I was terrified in my early 20's to have kids. Literally terrified. Even though

I wanted them badly, I was terrified of being like my mother. I saw a

psychologist and worked through some of my negative thought patterns and got me

to the point where I could seperate myself from her. I no longer thought that I

was a " mini me " of her.

I still have a hard time controlling my response to things at times, and I often

look to my husband for guidence. I also consult Dr. Google a lot because I

really don't know how to be a parent. I certainly didn't have good examples in

my life.

But I'm pretty sure my kids are happy, my eldest tells me I'm the best mom ever

(and I wonder if she's only saying that...). I struggle with thinking I'm a bad

parent and thinking that I'm doing really good considering my background.

I think it's easy to be a bad parent, damn hard work to be a good one.

>

> In light of many comments posted here lately by many of you, just let me say

-- as a non-parent -- kudos to you for doing your best and braving the

difficulties and becoming good parents in spite of your own BPD-afflicted

childhoods. It's so hard for so many KOs to shed those fleas, and that you have

consciously striven to do that is worthy of applause.

>

> When I was of childbearing age, I felt that I shouldn't have kids because (as

I said then) I was afraid that I would treat them the way my parents treated me

-- in other words that I would yell at them for tiny infractions, that I would

be moody with them and lose my patience with them and scream abuse in their

faces.

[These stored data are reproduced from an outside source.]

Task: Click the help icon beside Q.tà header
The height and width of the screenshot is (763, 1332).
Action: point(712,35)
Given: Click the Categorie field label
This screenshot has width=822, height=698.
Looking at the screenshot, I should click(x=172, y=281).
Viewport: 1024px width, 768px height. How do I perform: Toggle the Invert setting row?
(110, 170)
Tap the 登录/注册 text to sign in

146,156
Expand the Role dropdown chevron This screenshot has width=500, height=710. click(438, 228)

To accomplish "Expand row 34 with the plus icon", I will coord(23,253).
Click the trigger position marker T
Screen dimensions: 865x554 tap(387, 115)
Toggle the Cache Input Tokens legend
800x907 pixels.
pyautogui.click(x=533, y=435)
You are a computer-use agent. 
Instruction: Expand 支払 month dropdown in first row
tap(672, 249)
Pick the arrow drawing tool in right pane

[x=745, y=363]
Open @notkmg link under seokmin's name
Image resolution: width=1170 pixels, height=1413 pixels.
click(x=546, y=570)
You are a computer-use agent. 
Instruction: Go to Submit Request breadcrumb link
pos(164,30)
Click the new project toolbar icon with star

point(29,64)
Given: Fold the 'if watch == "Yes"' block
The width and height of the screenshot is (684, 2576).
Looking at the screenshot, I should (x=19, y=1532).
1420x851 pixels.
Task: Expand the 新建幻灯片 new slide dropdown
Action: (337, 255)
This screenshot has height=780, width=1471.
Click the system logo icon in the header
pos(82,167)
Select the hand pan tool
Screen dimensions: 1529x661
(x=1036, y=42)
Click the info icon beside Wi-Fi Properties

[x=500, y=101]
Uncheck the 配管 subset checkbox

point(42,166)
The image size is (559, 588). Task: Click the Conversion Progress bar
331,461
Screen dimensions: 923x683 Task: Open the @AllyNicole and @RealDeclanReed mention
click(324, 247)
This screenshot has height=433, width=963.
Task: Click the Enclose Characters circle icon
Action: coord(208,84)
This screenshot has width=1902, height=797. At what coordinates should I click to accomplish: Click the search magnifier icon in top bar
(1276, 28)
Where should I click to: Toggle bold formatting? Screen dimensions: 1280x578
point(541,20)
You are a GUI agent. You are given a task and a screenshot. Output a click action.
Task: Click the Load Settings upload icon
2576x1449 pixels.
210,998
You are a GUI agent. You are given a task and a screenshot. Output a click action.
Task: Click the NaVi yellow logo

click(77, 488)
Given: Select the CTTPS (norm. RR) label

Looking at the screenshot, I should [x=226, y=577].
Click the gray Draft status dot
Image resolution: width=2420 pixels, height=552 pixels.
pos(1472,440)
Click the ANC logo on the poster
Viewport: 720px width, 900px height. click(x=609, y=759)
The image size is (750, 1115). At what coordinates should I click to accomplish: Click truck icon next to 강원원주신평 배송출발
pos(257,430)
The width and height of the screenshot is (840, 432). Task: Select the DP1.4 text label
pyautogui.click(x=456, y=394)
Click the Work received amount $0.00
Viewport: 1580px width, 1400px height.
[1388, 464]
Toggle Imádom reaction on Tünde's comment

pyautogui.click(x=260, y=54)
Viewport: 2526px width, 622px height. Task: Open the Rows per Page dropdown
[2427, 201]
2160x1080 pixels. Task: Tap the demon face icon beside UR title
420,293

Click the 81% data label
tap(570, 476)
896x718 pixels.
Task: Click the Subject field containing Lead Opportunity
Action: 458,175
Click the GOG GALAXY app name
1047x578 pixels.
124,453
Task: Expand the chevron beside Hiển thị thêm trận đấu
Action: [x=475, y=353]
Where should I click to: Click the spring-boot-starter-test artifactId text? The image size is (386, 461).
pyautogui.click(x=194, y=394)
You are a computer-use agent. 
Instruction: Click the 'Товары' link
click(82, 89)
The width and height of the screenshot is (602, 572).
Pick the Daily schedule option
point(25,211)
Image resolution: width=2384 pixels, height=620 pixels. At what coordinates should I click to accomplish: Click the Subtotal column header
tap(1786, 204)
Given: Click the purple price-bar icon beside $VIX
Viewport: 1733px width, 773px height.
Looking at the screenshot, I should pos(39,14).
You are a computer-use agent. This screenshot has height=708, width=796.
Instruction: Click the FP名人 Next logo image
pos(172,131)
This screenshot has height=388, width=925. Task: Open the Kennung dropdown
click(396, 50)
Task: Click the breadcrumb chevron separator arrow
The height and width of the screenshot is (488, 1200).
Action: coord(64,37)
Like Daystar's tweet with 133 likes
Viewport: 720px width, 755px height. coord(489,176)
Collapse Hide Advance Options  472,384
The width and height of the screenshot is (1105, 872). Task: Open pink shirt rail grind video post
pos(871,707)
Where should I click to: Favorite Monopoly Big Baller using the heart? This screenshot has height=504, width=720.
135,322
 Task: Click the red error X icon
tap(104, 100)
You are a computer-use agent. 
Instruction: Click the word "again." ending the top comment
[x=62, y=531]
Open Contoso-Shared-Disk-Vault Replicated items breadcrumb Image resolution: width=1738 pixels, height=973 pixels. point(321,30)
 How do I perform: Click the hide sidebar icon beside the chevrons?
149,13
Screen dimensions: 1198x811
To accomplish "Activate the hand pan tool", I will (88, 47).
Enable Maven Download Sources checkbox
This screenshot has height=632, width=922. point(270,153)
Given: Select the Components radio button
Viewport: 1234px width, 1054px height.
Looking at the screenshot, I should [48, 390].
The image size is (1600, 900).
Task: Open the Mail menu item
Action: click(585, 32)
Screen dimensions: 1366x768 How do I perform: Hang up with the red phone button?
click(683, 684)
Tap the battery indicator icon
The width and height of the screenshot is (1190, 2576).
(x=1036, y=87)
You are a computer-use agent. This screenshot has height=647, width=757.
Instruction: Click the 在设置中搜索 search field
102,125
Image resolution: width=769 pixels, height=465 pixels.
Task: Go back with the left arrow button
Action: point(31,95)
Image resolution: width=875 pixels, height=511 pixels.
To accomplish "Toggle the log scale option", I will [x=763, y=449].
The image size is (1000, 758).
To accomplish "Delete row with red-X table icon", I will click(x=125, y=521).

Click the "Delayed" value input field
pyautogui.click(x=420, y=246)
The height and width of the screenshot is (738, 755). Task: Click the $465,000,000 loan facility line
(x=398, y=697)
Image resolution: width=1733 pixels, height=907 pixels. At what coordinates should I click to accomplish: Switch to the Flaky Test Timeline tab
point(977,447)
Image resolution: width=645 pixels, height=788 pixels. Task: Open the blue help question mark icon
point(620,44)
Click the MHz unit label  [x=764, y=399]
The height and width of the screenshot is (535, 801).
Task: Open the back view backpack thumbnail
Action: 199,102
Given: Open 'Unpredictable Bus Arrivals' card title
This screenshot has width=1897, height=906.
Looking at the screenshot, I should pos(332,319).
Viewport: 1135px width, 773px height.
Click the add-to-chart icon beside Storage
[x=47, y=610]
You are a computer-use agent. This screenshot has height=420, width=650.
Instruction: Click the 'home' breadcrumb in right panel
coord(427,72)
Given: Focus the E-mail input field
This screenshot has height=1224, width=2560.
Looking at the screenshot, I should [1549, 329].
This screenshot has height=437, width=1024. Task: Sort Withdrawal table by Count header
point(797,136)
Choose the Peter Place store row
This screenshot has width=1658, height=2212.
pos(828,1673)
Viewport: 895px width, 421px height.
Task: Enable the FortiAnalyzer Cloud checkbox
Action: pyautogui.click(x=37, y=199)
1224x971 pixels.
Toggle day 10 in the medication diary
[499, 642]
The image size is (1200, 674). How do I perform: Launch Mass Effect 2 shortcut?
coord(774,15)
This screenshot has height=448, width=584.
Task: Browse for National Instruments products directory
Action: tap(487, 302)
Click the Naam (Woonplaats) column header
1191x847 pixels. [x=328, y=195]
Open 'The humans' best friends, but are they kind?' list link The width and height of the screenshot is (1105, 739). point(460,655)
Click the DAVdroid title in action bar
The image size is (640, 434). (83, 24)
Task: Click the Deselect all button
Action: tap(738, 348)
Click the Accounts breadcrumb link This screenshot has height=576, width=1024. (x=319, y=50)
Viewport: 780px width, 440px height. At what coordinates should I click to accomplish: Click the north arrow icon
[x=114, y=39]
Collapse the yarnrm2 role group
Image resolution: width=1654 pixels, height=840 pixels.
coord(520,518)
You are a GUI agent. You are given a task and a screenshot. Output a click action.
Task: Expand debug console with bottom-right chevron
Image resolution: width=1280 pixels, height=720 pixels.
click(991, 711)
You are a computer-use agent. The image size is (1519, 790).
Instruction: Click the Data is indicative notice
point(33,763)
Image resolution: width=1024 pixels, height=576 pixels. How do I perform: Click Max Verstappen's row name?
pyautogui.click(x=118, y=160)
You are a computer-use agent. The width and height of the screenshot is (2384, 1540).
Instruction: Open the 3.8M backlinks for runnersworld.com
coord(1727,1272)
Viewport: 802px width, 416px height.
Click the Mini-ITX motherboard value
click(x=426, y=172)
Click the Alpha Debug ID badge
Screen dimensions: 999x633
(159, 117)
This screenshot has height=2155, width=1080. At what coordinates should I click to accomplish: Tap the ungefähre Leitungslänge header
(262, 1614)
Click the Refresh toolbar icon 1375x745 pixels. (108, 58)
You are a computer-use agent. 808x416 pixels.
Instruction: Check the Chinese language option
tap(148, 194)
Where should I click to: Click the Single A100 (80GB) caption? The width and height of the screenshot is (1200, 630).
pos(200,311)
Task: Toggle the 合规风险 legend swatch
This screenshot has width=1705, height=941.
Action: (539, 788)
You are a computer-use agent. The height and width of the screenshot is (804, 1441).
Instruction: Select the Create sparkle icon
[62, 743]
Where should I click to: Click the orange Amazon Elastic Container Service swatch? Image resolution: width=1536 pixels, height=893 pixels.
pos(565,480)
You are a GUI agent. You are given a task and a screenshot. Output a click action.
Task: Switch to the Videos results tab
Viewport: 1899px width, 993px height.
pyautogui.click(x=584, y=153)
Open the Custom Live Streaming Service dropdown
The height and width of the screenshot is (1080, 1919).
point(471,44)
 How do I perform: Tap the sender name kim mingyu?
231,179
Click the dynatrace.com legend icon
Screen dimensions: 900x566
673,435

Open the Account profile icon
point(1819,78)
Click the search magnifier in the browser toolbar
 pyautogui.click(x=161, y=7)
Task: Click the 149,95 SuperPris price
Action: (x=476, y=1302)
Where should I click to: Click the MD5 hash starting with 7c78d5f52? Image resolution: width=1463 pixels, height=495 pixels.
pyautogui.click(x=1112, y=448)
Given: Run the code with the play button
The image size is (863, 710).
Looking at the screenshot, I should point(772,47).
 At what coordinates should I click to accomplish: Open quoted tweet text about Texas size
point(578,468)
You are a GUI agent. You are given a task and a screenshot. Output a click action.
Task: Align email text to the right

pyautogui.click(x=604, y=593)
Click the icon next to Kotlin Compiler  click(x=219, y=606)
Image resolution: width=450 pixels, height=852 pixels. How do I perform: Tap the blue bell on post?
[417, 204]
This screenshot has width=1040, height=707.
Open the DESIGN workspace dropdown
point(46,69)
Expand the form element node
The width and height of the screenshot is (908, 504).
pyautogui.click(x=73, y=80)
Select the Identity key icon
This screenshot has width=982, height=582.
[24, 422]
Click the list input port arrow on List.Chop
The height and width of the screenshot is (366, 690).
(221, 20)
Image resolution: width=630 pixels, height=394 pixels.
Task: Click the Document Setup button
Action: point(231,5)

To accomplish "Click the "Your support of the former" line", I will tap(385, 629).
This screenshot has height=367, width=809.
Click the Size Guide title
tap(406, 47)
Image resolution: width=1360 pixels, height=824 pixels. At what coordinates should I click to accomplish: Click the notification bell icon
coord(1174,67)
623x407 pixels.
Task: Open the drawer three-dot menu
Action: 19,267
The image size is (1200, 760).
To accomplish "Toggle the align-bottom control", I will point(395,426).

I thought no, no, I can't take that risk, I can't put some innocent child

through that -- because even if I consciously try to avoid acting that way, what

if I can't avoid it? I'll ruin a child's life!

>

> At that time, many years ago, I didn't know about BPD, didn't know why my

parents acted as they did, didn't really know that I was NOT my parents.

>

> All the best to all you parents out there!